To capture this market, many O&G operators are developing research into converting their CO2 waste into viable products, including methanol production, syngas production, formic acid production, concrete production, aggregates, carbon nanotubes, biofuels, food additives, and various polymers. Though still in various stages of technology maturity, carbon conversion will continue to gain interest as the regulatory push for a greener economy, internal use of carbon credits, implementation of an emissions trading system, and a wider community sentiment turns toward carbon use circularity.

What will success look like?

Market research has shown that the carbon-based products industry has the potential to utilize about 15% of annual global CO2 emissions by 2030. Four key challenges remain:

  1. Regulatory stimulus. CCU growth has been slow due to absence of action/low intervention by government on climate change, public skepticism, increasing costs, and advances in other options.
  2. Storage over utilization. Players often form strategic partnerships predominantly focused on CCS rather than CCU because of storage’s technical readiness.
  3. Underdeveloped “premiums.” For market-based carbon materials use cases (e.g., carbon cement, steel, and chemicals), premiums are somewhat underdeveloped, impacting the cost of conversion; larger-sized contracts could help establish this market.
  4. Technology readiness. Although CCU is technically possible in a lab, commercial feasibility is far from proven. It is expected to be many years before companies come close to both retrofitting offshore platforms to extract >40% CO2 (carbon capture) and converting it into viable and valued products (carbon utilization).

Firms must work closely with governments and regulators to proliferate CCU/CCS impetus through appropriate regulations, incentives, and carbon price rationalization schemes. Given the current uncertainty, a fully supportive ecosystem and/or a strong vertically integrated O&G company might be considered a success. This may provide a closer solution to the economic hurdles that continue to plague both the development of high CO2 gas fields and the benefits possible in supplying muchneeded gas for the rapidly growing and emerging Asia market while sustainably creating high-value products.

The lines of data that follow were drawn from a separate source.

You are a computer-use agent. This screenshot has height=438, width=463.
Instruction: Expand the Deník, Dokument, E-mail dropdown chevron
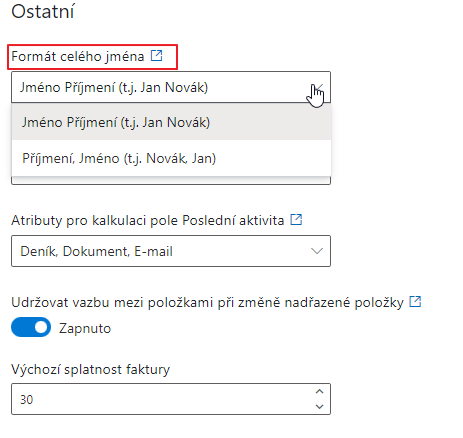[317, 251]
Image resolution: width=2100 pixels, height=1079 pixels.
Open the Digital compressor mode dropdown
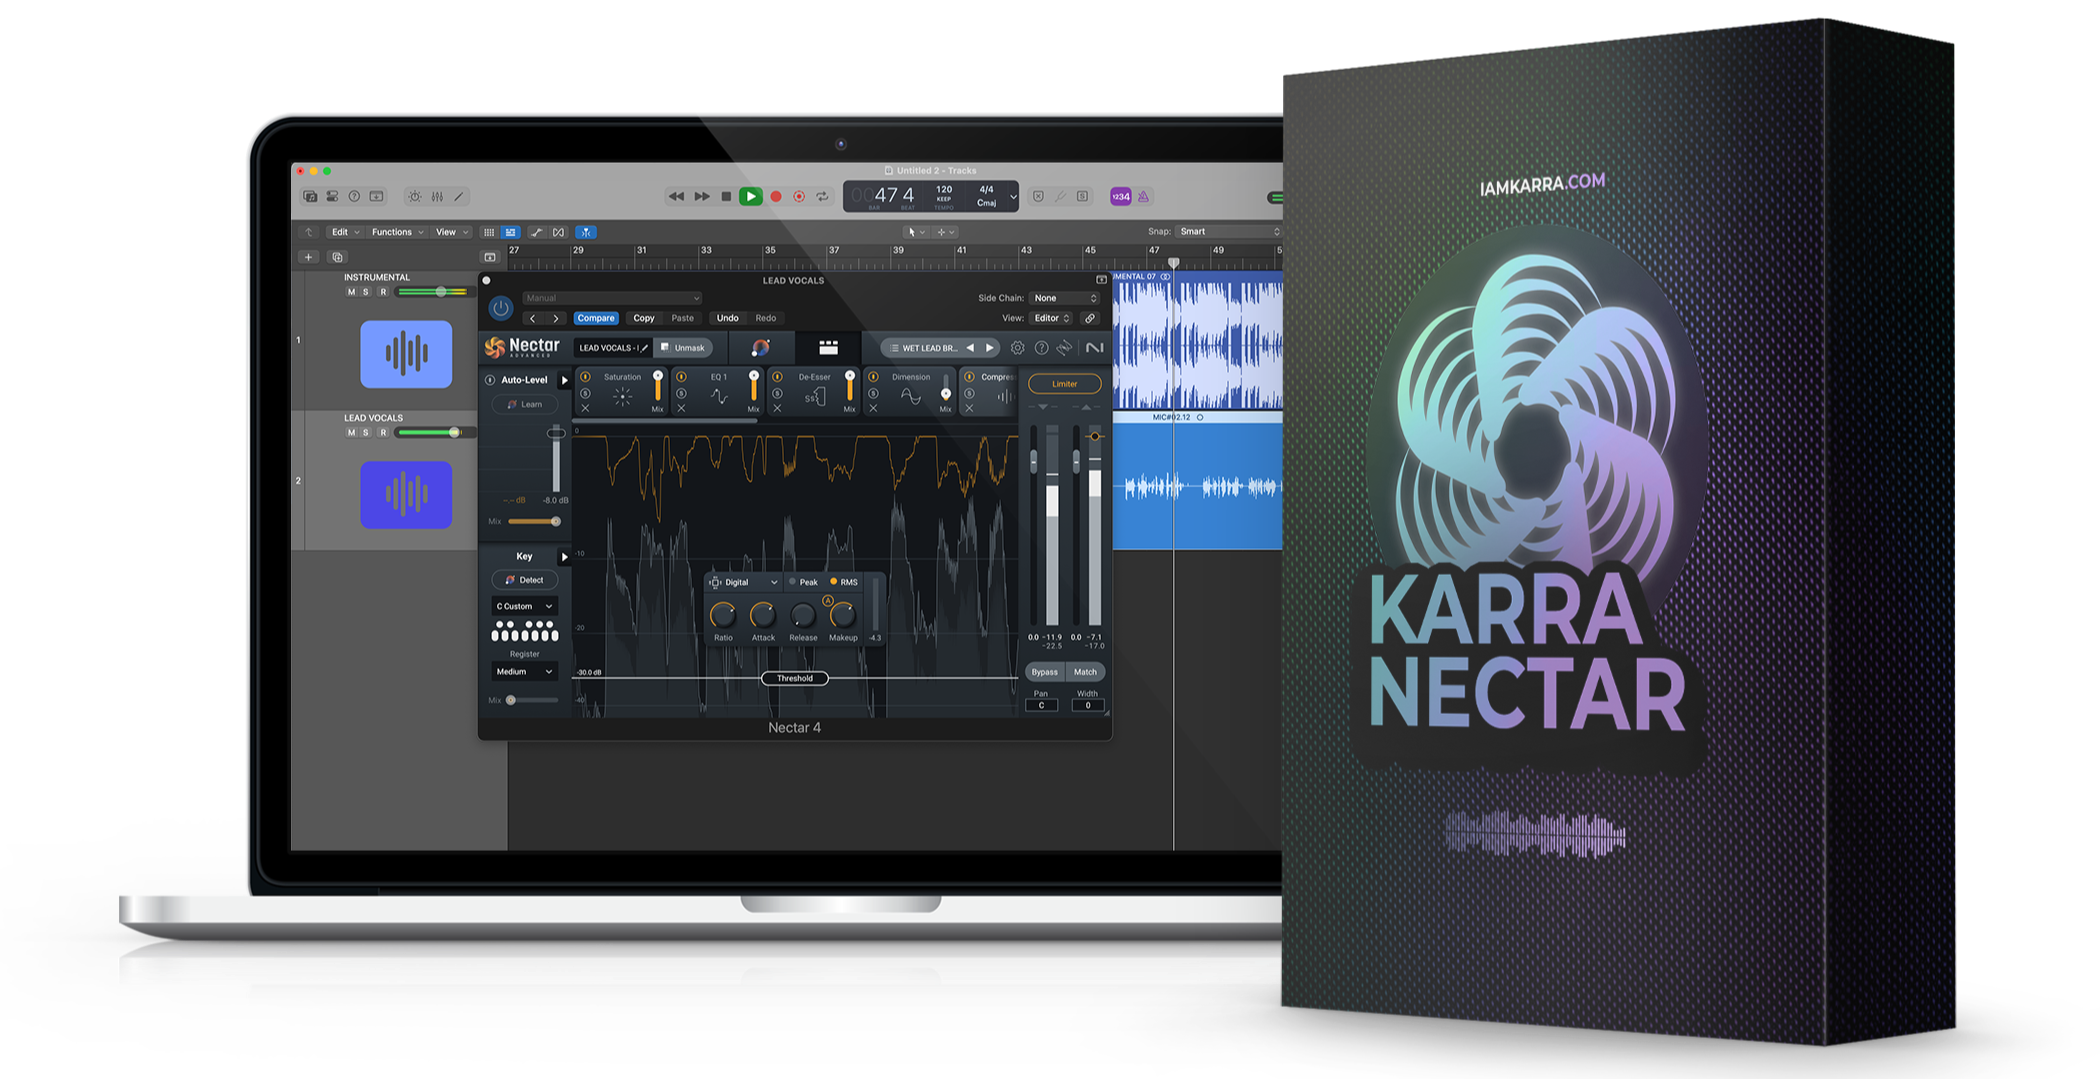(x=744, y=582)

Case study: Technology selection to unlocking high CO2 gas fields

For a client with a total remaining recoverable gas reserves of >1 trillion cubic feet, currently unlocked due to high CO2 contamination, ADL evaluated best available technologies and future options to retrofit existing platforms. We reviewed each technology for CO2 removal based on the following six features, tailored to the client’s current field development constraints:

  1. Inlet concentration – indicate technology capability to process high CO2 concentration.
  2. Outlet concentration – assess technology capability to remove the desired substance, indicated by substance concentration at the outlet.
  3. Compactness – evaluate applicability of the technology to be operated on offshore region.
  4. Cost-effectiveness – measure financial benefit/ advantage gained using a technology.
  5. Capacity – measure volume of a technology/system to process/contain CO2 .
  6. Commercially proven – measure commercial reliability of a technology

Together with a decision tree (including actions capabilities, partnerships, IP transfer, and timeline), the best available technology was chosen, and a roadmap was developed. To enhance the business case, we provided a roadmap to CCU options where a few strategic opportunities were developed to capture carbon-based products and build the ecosystem across the CCU value chain.